The highway was a bit more proper than most of the streets he had travelled on so far. Better even than the road from the airport. Almost no potholes. Between the tall trees that shot into the sky and ended in heads that opened like bushy green umbrellas, arms waving for attention when there was the tiniest bit of breeze, were chimneys just as skinny. High up, boring concrete pipes, nothing going for them in terms of design. Also waving. But without any patience. Was all deep orange, spitting around, tiny bits of smoke above. They stopped by the side of the road. Nakale on Karl’s case. Wanting him to see this front row.
‘Comot for car. You fit hear am.’
Karl stepped out into the heat. There was bush in front. The road was like a highway, without any railing, nothing between you and the effing cars. The tar bright black, smooth, looking all promising, very promising, for this Nigeria’s future. The wilderness in front too thick to look through but in the distance those ugly funnels, making a whole lot of noise. Hissing. Burning. Spitting.
Karl was getting dizzy. Nakale had told him that the kids in some remote villages didn’t even know what electricity was. Some company working right in the middle of their land, large turbines in the field next door, keeping the whole operation top level. The villagers? Nothing for them. Anything infrastructure was just for production. Sharing is caring, my arse. Flow stations, into which the oil was transported from oil rigs, on grass fields. Close by, two tarred strips, almost too narrow to fit a single lorry’s wheel. Just wide enough so that you could carry away the pumped oil. Between the tarred strips, wild grass, up to your hip. It’d snap when the vehicle snuck away, carrying the totally local oil. Some kids knew electric light only from these skinny chimneys. The ones with the waving, spitting fire at the top. Their own village dark at night. Like, completely.
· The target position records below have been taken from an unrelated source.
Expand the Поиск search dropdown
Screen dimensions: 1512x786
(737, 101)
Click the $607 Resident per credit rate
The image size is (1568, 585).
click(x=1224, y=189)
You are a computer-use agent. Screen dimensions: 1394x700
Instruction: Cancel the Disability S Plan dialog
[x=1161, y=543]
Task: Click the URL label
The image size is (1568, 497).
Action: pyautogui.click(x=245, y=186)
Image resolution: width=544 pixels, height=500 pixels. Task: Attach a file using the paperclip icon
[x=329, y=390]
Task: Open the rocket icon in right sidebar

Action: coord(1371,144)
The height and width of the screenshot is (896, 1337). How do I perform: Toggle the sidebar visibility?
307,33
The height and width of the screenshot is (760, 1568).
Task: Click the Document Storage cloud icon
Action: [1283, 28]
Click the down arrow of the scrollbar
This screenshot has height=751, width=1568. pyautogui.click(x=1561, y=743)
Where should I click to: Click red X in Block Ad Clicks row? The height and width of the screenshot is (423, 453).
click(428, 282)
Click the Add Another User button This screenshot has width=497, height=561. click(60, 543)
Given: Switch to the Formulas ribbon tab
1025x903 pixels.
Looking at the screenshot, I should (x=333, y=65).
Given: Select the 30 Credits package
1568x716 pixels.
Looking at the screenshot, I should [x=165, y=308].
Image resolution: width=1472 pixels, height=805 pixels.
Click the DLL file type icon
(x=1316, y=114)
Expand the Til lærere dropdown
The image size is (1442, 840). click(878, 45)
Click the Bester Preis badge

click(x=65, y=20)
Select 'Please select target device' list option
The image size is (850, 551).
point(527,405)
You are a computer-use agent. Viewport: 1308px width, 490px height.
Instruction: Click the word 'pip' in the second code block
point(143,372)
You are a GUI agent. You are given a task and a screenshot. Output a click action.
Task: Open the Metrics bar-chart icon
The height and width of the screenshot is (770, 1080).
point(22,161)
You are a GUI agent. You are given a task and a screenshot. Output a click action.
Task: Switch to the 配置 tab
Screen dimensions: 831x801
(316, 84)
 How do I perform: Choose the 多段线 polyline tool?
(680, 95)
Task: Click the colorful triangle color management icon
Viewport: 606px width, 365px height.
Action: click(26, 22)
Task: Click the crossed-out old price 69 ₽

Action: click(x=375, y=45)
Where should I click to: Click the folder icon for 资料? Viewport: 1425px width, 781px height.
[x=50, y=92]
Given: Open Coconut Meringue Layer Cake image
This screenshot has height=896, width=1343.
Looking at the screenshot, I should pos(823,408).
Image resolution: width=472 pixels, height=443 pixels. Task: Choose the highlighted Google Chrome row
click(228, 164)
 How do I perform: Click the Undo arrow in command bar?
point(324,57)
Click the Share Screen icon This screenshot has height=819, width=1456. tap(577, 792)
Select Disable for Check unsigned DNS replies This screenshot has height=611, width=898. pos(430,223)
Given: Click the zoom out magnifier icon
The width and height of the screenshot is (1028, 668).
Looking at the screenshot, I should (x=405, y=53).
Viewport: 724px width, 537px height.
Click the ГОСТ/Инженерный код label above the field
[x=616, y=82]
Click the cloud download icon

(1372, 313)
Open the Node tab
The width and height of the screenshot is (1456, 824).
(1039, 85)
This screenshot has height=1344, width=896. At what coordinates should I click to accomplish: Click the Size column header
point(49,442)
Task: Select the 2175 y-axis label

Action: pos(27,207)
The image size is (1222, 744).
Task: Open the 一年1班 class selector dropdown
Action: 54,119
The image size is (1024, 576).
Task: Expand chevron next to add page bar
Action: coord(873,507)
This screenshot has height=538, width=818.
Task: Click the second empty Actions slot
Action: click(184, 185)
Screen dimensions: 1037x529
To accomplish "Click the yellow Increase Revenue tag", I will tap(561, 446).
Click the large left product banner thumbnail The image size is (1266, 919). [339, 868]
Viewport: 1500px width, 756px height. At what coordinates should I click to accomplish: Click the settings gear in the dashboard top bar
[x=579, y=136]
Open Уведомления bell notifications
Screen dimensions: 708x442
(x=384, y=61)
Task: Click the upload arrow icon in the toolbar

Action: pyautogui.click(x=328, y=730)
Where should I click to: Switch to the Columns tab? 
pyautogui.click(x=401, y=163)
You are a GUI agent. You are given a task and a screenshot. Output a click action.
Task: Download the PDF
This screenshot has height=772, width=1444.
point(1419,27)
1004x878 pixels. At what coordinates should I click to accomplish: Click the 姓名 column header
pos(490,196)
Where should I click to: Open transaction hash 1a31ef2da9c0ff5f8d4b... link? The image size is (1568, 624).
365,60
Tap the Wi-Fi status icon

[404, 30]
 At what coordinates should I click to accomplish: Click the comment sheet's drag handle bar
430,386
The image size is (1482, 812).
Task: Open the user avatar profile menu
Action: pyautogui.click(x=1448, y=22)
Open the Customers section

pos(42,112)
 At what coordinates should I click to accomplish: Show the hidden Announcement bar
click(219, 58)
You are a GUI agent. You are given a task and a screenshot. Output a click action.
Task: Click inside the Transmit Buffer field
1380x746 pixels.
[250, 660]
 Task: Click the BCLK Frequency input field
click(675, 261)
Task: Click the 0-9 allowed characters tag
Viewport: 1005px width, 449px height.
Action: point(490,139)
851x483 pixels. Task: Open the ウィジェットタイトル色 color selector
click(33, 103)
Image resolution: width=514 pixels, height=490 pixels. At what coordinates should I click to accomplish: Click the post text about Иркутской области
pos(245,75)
They called that burning ‘Shell light’. You didn’t have to be a genius to work that one out.
Karl just stood, looked at the things. The chimneys looked like they were some major affair, even if ugly. Looked like someone was controlling the area from below them. He climbed back into the car.
‘They call it gas flaring?’
‘Yes. The village we are passing. Life expectancy only thirty-five years. Because of the flaring. The gas, it comes back with the rain. There’s toxicity. Health problems.’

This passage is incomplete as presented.